Discounted Sales Price
One of the nearby stores, that shall remain nameless, loves to send out weekly flyers extolling their discounted prices. This week is 15% off, next week it may be an additional 25% off…sometimes it’s as much as 80% off! You may be wondering why they offer such a variety of discounts. When they offer the lower discounted prices (5-25%) it is not valid with clearance items, in other words, items that are actually almost fairly priced. Instead you have to select from the main showroom only. Now while I can live with that, what bothers me is when I think about buying an item at a 5% discount and then see it go on sale for 25% off 3 weeks later…and yes that has happened! One of their big selling points is that you can recoup the difference up to a month after your purchase. So hopefully the deeper discount comes out within 30 days, and that you have been watching the ads religiously each week because they certainly won’t be contacting you. Also, if you took the interest-free financing, then you aren’t even eligible to claim the extra discount. This especially bothered me because they used this incentive of claiming an extra discount within 30 days despite being aware that I was using interest-free financing. I had to call them out myself otherwise they wouldn’t have told me I wasn’t eligible. As far as the 50-80% discounts go, well this is actually quite funny. I’ve found that the prices aren’t really on sale at all, they claim that the new sticker price is already 50-80% marked down from the MSRP (manufacturers suggested retail price)…what a scam. Obviously the latter is an incentive they run quite often.
There are basically two types of warranties; Manufacturers warranty, and store warranty. I think a manufacturer warranty is vital, as it shows that the maker stands behind their product, thus expressing a quality item. A store warranty can be a good or a bad thing. There was a time that a furniture store, electronic store, or even a clothing store stood behind the brands they purchased. They would automatically honor returns of defective items. Well furniture stores don’t like to stand behind their items, in fact they are basically telling us how unreliable their furniture is by pushing their year long warranty. Last week they wanted me to purchase a $1,200 bedroom set, and strongly recommended I pay $50 for an annual warranty. Should I accidentally break the furniture then the warranty doesn’t apply, however if natural wear and tear, or a defect becomes present then it’s covered. This tells me they not only have little faith in their own products, but they bilk the customer out of an extra $50 each time. Perhaps if the warranty was for anything over a year then I could lend it some credibility, but the customer shouldn’t be held liable for “natural wear and tear” within one year, nor should a manufacturers defect come out of our pockets.

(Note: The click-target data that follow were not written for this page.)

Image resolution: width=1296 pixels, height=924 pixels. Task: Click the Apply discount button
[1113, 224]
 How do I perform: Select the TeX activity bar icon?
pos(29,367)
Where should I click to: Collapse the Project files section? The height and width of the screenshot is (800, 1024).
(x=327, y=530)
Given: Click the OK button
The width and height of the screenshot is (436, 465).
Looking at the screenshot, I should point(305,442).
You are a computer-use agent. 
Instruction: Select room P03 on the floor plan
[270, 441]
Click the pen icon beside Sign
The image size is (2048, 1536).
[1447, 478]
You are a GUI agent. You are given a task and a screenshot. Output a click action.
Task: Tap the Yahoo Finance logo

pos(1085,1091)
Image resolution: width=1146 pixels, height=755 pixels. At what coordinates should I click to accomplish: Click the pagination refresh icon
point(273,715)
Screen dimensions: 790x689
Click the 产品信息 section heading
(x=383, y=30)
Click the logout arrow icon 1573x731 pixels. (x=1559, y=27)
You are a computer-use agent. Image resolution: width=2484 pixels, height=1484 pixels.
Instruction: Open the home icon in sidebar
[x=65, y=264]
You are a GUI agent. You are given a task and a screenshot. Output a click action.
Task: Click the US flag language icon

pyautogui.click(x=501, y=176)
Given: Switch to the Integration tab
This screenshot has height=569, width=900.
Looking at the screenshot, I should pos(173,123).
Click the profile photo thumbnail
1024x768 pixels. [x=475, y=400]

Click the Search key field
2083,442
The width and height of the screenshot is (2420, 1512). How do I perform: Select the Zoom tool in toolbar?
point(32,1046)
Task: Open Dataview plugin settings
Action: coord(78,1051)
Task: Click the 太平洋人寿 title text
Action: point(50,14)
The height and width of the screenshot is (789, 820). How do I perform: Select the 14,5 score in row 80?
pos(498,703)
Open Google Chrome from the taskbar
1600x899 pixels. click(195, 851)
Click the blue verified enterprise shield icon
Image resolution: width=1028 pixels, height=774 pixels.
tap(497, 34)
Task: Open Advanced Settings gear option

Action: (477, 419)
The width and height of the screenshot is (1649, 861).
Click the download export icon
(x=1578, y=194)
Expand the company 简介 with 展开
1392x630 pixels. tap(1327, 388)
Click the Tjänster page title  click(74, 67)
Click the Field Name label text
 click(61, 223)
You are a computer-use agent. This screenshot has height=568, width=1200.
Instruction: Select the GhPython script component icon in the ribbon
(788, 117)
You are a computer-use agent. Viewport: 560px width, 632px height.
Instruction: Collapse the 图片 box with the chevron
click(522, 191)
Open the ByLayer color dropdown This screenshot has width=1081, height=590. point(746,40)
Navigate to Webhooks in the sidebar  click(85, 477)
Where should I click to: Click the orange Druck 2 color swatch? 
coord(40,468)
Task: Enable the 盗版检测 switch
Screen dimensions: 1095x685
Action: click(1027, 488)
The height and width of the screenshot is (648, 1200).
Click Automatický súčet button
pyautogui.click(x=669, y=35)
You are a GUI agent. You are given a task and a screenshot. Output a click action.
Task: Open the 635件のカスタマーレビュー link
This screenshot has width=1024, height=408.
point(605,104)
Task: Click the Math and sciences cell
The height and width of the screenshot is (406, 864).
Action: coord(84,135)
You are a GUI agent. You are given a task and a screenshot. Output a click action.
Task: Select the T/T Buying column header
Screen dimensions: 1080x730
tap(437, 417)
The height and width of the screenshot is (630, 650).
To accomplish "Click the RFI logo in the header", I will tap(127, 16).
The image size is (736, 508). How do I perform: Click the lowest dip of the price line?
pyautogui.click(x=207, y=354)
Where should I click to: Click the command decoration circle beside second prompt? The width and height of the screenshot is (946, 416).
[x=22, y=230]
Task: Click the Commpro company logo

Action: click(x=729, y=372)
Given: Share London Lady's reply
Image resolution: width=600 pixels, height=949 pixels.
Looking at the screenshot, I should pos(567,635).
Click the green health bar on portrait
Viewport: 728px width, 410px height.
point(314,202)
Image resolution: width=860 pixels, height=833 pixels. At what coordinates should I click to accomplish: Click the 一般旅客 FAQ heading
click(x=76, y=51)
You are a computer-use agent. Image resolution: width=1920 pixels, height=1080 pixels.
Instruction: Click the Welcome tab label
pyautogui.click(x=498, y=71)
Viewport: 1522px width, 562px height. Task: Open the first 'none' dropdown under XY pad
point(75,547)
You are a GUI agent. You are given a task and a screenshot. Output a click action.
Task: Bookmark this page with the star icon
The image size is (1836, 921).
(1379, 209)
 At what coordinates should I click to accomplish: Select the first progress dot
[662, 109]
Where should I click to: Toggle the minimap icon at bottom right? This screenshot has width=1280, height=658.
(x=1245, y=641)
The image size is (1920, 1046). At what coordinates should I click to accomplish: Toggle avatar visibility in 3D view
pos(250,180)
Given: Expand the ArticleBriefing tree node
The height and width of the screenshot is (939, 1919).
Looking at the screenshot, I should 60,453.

Unfortunately, unless I go into the carpentry business I am slightly handcuffed to some of these gimmicks. The goal is recognize them, and then minimize the impact they have on you. Make sure you only take the interest-free financing if it’s truly to your advantage. Be aware if the sales prices is truly a sale at all, and do some research as to when discounted prices are at their lowest. Lastly, don’t purchase from a store that can’t stand behind their own product. Be smart and discerning about purchasing a warranty. Check to see if the manufacturer has their own warranty, it may be better than what the store is charging you for!